Students in Morioka, northern Japan, to use GAP-foods to show Team Canada that “omotenashi” spirit


Students in Morioka, northern Japan, to use GAP-foods to show Team Canada that “omotenashi” spirit

Iwate Prefecture

-Applying to the GAP-Foods Omotenashi (Hospitality) Contest as a project team-

Morioka City in Iwate Prefecture, northern Japan, is the designated host town to Canada for the Tokyo 2020 Olympic and Paralympic games. They recently teamed up with Morioka Agricultural High School to form a project team for the GAP-Foods Omotenashi Contest. This contest is being held to showcase recipes that use GAP foods, which are foods that have been cultivated with Good Agricultural Practices (GAP), a series of standards defined by the Food and Agriculture Organization of the United Nations. Morioka Agricultural High School has gained Iwate GAP Foods Certification for its apple production methods, so they were a perfect place to partner with.

The project team proposed a full course meal that uses both Iwate and Canadian foods, with a focus on sweets made with apples. This proposal has now passed the first evaluation stage.
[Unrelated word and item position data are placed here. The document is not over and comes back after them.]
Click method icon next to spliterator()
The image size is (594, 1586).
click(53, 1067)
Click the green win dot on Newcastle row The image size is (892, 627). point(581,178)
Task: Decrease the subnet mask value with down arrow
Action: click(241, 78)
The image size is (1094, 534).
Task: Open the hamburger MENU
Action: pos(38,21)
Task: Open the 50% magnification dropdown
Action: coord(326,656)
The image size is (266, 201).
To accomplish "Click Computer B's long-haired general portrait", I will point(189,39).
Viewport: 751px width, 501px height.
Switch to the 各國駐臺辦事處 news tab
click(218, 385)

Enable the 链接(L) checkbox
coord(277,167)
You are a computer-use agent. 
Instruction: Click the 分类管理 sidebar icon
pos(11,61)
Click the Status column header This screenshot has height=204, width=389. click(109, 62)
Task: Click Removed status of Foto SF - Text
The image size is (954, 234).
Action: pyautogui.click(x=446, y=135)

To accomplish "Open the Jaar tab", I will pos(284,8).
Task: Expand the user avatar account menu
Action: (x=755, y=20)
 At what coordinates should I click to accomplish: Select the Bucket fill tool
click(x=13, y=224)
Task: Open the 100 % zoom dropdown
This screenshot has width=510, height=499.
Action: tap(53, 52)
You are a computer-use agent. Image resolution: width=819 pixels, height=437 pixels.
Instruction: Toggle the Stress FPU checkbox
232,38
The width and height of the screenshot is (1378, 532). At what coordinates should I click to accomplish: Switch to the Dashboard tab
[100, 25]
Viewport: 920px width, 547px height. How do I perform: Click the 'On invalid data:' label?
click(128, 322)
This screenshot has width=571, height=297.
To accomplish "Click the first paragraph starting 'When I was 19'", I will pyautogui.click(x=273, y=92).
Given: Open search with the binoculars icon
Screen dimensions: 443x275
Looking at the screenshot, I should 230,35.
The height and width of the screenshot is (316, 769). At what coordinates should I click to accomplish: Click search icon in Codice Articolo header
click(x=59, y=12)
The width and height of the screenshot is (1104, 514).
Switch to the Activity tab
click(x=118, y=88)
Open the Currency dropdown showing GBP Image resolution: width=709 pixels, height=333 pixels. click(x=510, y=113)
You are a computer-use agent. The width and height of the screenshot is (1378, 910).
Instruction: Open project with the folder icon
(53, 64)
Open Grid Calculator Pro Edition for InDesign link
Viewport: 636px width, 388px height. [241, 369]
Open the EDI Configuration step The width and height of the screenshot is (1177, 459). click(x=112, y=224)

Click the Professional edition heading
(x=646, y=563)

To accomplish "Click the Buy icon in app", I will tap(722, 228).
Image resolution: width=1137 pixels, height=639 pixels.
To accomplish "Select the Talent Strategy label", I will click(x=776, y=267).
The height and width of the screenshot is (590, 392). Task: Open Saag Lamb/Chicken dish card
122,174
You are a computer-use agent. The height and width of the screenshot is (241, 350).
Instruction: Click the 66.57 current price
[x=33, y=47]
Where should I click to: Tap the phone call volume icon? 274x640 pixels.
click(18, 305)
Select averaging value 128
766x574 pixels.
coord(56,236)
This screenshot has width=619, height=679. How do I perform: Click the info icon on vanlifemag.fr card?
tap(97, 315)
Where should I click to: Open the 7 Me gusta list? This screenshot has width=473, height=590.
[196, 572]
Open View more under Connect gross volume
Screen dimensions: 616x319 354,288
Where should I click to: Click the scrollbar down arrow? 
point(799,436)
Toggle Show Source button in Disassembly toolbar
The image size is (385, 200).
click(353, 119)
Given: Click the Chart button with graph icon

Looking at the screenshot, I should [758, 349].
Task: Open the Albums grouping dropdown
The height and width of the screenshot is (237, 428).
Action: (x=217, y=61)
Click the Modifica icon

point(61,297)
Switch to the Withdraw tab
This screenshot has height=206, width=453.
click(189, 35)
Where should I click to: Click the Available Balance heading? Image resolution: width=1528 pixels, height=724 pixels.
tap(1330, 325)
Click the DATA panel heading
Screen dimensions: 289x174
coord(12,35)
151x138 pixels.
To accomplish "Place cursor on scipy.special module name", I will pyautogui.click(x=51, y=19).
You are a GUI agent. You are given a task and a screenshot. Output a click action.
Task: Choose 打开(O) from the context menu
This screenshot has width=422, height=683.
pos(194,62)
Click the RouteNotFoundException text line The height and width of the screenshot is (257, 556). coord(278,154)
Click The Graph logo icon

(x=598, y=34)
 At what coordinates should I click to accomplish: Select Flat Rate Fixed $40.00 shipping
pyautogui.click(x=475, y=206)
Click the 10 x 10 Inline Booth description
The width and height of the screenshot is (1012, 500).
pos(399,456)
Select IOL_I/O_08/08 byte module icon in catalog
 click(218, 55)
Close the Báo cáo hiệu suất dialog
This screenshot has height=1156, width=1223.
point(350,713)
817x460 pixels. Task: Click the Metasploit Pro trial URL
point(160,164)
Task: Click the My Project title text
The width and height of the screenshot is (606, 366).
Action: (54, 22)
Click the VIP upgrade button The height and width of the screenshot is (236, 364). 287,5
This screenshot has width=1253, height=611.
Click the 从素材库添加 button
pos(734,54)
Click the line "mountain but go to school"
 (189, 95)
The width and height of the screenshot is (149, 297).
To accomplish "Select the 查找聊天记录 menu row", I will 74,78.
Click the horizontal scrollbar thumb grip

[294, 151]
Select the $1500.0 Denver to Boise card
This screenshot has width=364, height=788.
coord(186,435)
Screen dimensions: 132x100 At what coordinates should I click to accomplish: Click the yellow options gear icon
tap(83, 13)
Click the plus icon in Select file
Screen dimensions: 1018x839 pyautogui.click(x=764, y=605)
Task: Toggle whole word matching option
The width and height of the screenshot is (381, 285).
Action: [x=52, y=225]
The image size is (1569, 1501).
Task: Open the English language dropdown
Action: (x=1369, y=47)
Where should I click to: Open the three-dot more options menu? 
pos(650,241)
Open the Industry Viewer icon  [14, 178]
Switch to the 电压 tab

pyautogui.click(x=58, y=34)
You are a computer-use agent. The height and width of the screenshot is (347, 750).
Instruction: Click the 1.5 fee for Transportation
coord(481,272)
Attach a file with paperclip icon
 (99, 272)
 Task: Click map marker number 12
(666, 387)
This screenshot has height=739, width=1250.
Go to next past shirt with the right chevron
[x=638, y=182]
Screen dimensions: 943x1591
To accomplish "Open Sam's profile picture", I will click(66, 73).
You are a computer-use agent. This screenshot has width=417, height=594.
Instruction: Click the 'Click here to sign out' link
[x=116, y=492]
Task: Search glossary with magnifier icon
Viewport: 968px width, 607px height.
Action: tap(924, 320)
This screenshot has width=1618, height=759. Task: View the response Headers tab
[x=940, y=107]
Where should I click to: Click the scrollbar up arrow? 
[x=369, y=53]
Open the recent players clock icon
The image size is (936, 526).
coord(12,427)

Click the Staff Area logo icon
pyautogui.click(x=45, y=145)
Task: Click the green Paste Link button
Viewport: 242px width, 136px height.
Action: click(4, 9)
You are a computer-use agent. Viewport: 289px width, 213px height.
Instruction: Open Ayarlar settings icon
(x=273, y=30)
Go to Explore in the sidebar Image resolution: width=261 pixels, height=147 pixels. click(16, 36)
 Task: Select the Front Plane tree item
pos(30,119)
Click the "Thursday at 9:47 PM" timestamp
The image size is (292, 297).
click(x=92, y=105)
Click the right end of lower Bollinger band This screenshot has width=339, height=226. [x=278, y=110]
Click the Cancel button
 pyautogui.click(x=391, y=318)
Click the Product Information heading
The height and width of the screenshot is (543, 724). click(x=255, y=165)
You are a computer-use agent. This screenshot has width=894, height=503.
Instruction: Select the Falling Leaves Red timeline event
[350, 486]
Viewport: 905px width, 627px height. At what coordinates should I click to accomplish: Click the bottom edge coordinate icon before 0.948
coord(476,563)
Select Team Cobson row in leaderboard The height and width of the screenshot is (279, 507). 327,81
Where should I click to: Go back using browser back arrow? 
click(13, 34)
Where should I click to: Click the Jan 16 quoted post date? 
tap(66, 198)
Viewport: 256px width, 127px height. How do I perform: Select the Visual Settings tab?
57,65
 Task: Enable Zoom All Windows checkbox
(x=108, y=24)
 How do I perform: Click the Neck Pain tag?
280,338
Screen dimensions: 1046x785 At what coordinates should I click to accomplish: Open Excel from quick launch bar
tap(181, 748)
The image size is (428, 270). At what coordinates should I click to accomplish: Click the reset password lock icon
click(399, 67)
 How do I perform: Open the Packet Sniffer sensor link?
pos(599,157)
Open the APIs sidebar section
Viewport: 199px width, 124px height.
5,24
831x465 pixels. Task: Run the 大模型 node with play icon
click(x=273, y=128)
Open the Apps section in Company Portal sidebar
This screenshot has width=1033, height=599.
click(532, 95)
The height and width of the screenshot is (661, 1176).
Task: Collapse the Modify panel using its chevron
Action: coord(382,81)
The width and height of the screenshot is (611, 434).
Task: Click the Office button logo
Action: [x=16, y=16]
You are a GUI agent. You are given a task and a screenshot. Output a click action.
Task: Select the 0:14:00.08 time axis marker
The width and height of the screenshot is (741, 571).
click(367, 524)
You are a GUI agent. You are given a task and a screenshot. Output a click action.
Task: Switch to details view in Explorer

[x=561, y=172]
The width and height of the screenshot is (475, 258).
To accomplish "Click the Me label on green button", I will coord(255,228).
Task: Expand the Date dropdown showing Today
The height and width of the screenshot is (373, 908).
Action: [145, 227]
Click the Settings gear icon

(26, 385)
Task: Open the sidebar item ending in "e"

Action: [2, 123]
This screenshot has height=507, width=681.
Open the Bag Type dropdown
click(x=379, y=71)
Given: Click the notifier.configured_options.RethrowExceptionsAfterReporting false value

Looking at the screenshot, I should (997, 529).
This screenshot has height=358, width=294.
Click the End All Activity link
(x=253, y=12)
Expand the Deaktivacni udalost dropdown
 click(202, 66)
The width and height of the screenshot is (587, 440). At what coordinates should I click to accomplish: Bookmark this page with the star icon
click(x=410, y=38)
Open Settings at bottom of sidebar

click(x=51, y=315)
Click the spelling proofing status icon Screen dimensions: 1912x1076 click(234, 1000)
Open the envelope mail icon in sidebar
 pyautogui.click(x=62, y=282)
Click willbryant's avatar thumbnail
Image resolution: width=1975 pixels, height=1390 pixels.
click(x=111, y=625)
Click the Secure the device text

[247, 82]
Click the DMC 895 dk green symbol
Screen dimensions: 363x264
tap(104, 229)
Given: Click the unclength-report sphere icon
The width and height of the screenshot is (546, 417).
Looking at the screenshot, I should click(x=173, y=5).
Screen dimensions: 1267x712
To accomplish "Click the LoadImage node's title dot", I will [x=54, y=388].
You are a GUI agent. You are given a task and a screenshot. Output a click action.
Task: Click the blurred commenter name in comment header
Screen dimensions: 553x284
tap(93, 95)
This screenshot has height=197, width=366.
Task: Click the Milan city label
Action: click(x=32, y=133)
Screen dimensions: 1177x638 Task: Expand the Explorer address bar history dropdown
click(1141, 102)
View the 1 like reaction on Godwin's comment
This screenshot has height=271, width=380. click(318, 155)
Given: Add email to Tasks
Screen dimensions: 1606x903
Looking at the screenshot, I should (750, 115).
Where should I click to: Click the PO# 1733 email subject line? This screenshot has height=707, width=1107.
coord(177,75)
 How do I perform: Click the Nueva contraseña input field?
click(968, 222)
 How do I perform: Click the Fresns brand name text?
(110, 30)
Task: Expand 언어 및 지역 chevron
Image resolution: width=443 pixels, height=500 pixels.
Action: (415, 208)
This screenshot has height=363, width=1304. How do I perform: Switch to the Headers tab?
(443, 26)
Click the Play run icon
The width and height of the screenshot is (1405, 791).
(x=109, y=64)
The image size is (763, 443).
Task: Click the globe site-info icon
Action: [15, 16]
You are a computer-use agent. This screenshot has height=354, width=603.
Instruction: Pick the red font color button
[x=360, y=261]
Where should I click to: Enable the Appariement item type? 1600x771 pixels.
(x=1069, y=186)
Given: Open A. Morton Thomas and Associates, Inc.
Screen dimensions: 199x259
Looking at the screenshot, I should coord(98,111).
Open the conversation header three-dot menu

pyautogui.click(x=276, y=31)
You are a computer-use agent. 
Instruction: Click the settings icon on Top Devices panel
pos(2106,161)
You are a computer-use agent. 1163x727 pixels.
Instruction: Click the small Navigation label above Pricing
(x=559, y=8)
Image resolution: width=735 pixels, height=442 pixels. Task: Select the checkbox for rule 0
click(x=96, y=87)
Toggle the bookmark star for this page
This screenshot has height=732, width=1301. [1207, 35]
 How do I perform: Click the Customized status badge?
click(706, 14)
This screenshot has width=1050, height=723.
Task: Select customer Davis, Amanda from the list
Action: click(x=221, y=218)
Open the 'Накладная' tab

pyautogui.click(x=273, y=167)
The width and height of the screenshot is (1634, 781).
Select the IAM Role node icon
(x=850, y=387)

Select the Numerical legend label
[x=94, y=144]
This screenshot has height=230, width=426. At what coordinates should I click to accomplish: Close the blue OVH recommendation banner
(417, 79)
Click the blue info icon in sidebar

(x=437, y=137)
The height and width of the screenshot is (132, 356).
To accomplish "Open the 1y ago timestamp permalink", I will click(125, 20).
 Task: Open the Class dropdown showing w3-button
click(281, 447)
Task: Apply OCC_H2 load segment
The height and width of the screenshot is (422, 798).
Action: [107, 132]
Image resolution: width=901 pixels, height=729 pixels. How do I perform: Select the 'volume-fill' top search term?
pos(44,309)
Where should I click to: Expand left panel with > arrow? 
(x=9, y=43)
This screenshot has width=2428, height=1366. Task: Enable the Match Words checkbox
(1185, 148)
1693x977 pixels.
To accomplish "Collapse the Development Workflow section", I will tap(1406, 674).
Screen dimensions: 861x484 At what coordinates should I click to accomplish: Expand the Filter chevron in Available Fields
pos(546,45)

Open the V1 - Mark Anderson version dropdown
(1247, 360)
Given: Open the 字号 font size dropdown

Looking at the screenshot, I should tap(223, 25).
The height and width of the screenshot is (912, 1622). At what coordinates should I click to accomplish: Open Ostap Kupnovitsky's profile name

Since passing the first stage, the students have been using these two months to work on making their menu a reality as a way to cheer on Team Canada in the 2020 Olympics, as well as to deepen friendship between Canada and Morioka through food.

Results of the contest will be released on the following site in December. We have great hopes in our high school students’ ideas!

Contest Site: (JPN only)

-About the GAP-Foods Omotenashi Contest-

This contest promotes recipes made with GAP foods produced by agricultural high schools all over the country in order to show athletes from our 2020 Tokyo Olympic host towns some of that “omotenashi” hospitable spirit. The contest is organized by the Secretariat of the Headquarters for Tokyo 2020 Olympic and Paralympic Games (within Cabinet Secretariat), and agricultural high schools around the country are working with Japanese host towns to form project teams.

Forty teams made it past the first evaluation stage. Their ideas will be posted on the aforementioned site, where people can vote on their favorite ones.

-About GAP Foods-
GAP stands for Good Agricultural Practices. This is are food production standards that sustainably ensures food safety, environmental safety, and occupational safety. It has been designated one of the standards for food procurement for the 2020 Olympic and Paralympic Games.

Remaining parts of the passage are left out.